* GOAL OF THE EXERCISE
Repeat exactly the lines of the material below that run from the "Click the plant symbol in the bedroom" line to the "The image size is (678, 567)." line, including both, and do not carry over any pictures.
►
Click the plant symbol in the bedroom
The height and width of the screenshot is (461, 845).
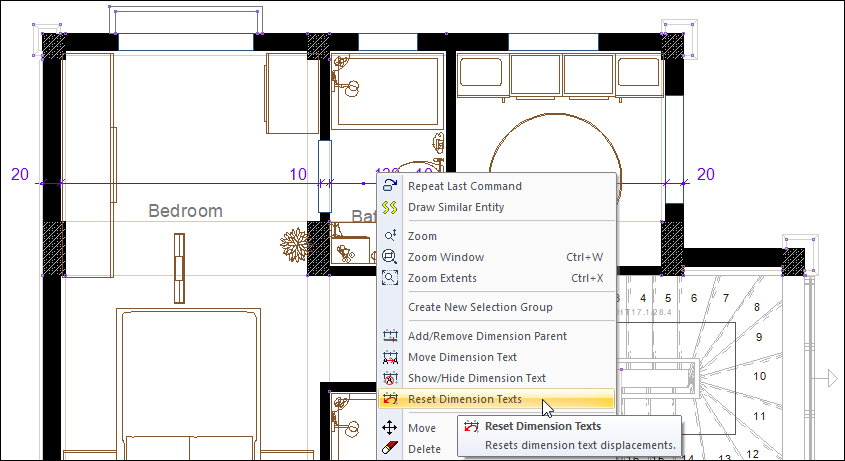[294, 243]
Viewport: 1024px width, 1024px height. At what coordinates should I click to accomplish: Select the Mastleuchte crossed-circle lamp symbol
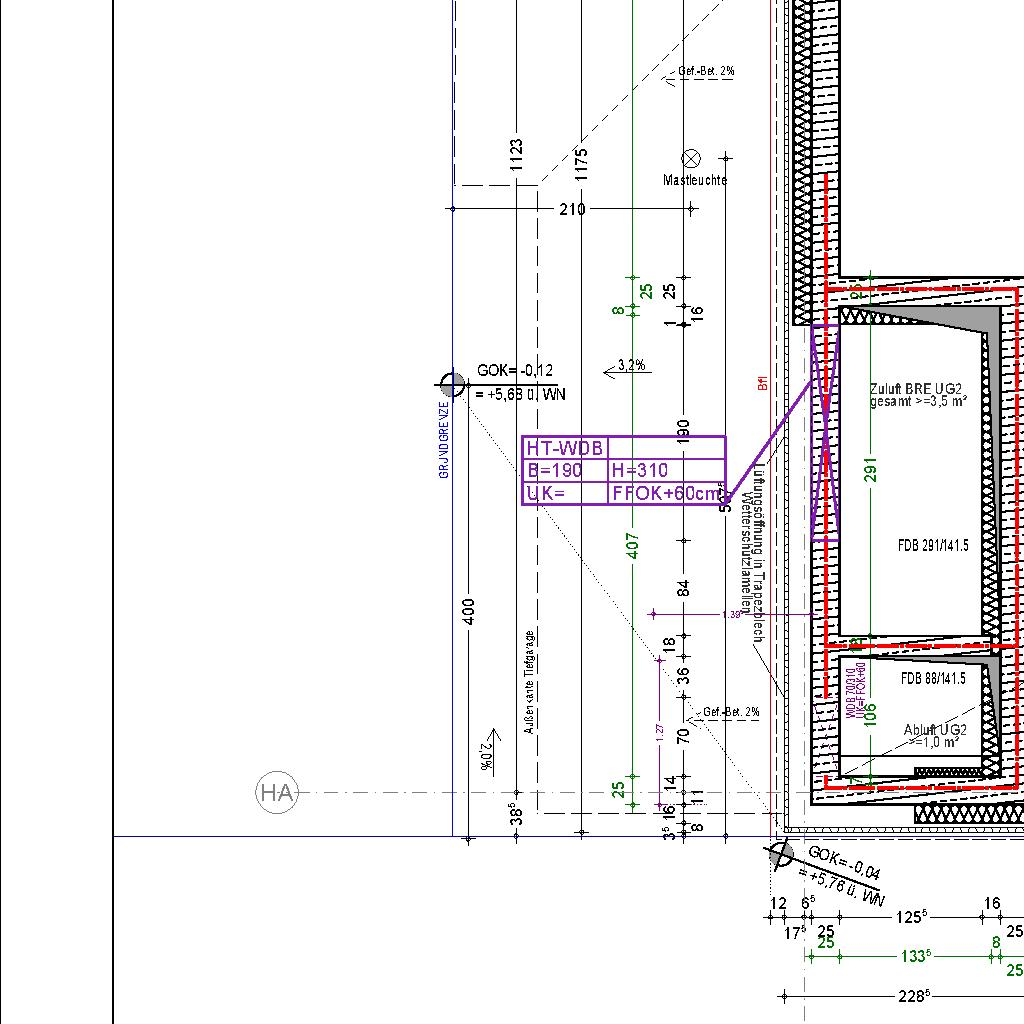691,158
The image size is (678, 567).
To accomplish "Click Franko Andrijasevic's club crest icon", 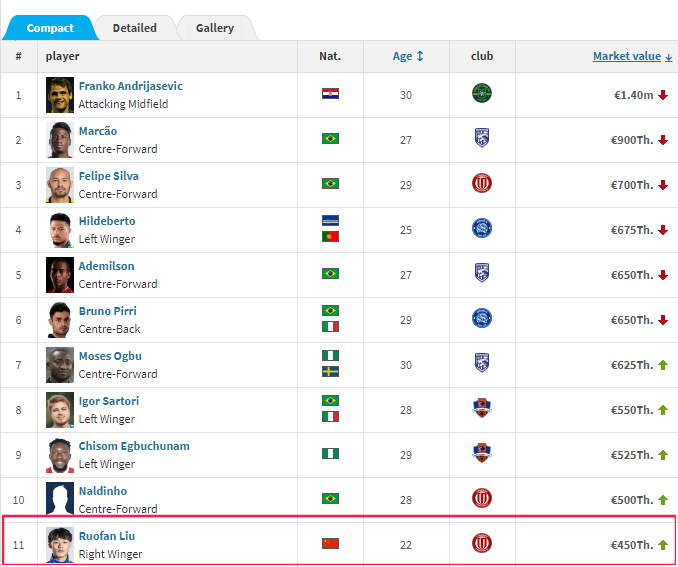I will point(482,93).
◄
►
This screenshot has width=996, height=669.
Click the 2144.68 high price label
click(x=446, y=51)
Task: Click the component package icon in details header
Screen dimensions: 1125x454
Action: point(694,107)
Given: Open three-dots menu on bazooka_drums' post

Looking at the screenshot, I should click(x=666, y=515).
◄
►
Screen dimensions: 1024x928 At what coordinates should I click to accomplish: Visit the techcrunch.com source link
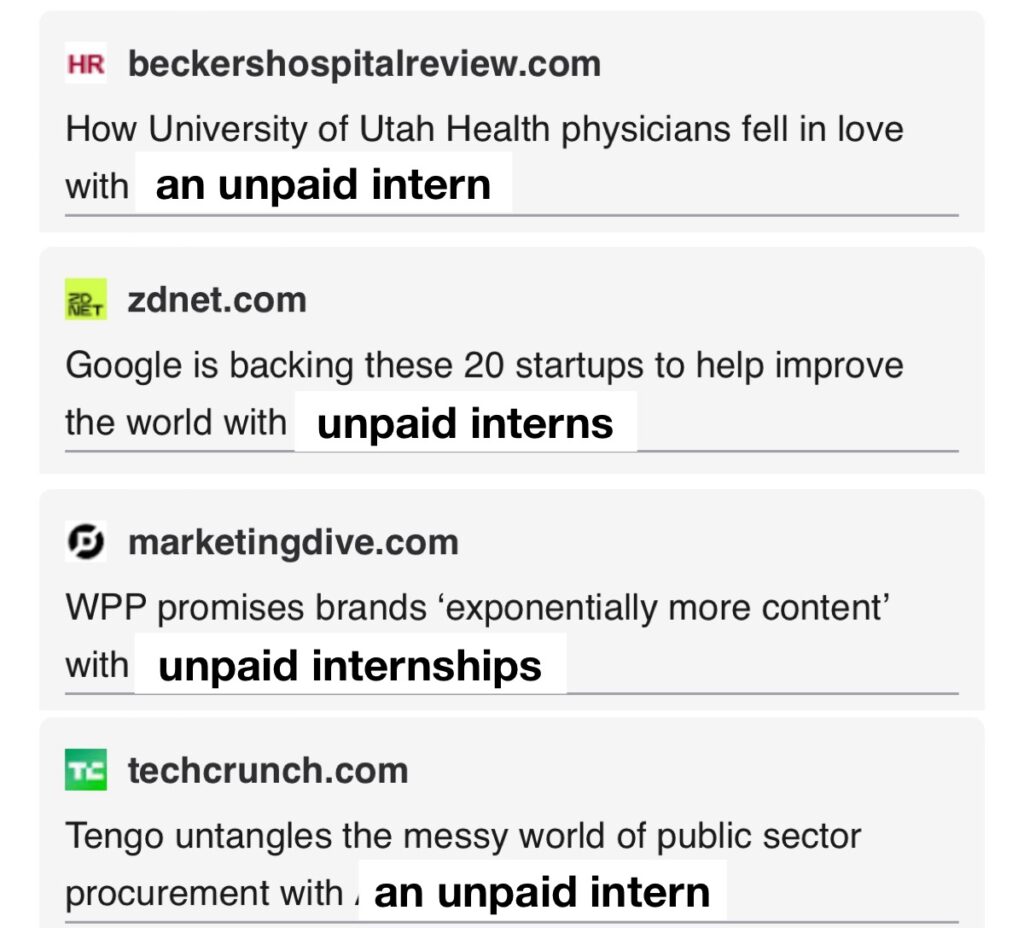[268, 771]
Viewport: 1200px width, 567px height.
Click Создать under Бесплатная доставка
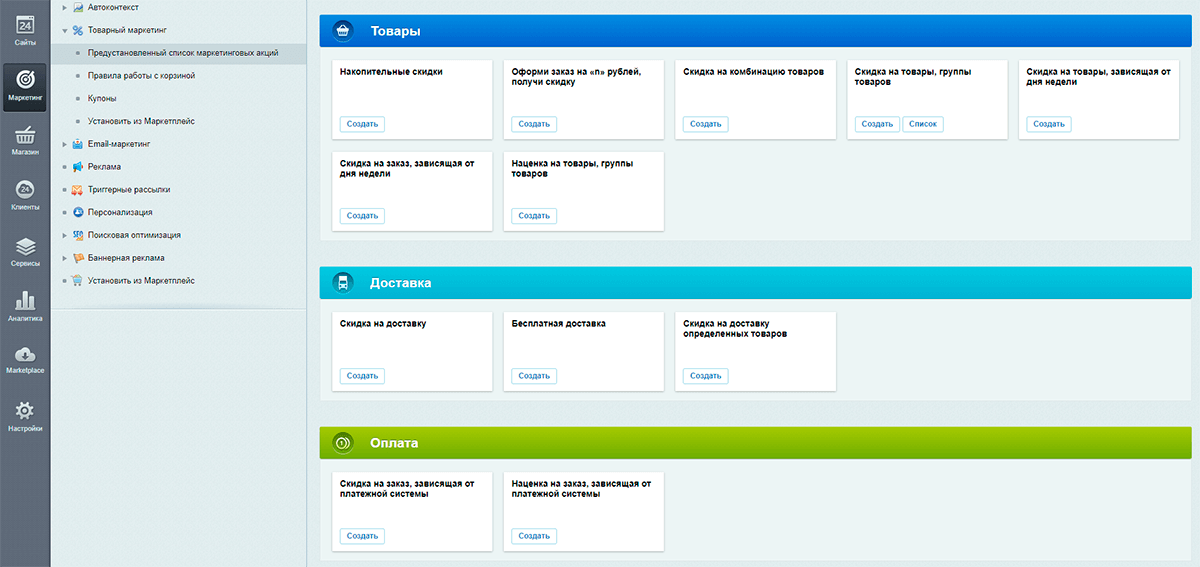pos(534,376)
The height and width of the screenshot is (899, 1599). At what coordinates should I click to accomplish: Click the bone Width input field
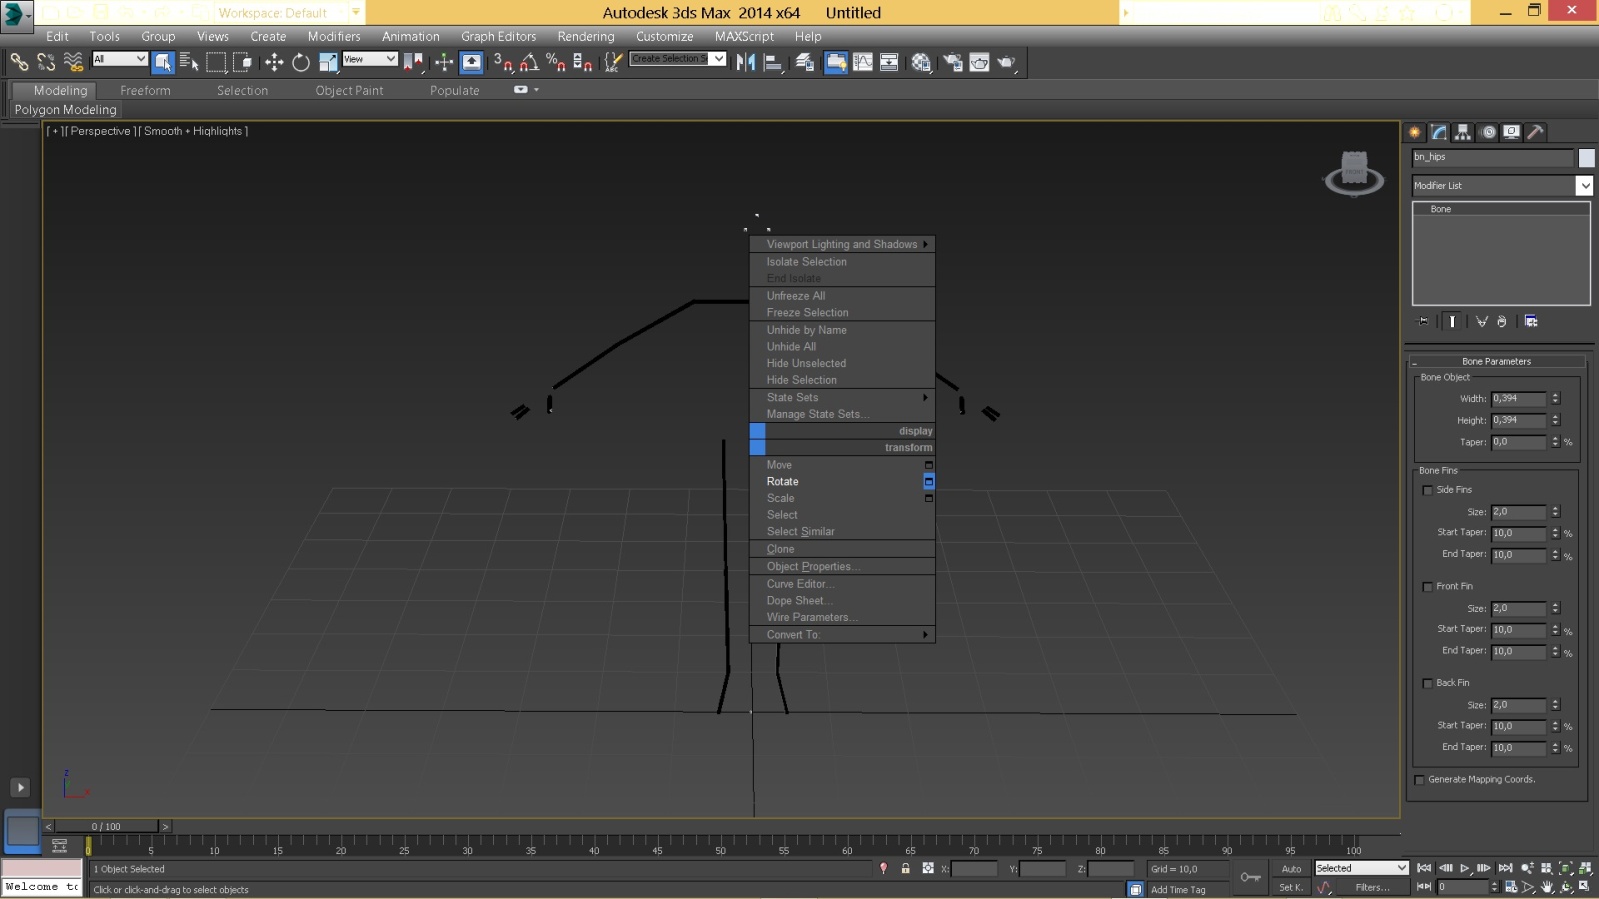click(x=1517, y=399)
◄
* ANSWER FOR THE TASK
Click the plant symbol in the bedroom
The height and width of the screenshot is (461, 845).
[294, 243]
Viewport: 1024px width, 1024px height. At what coordinates should I click to accomplish: Select the Mastleuchte crossed-circle lamp symbol
691,158
The image size is (678, 567).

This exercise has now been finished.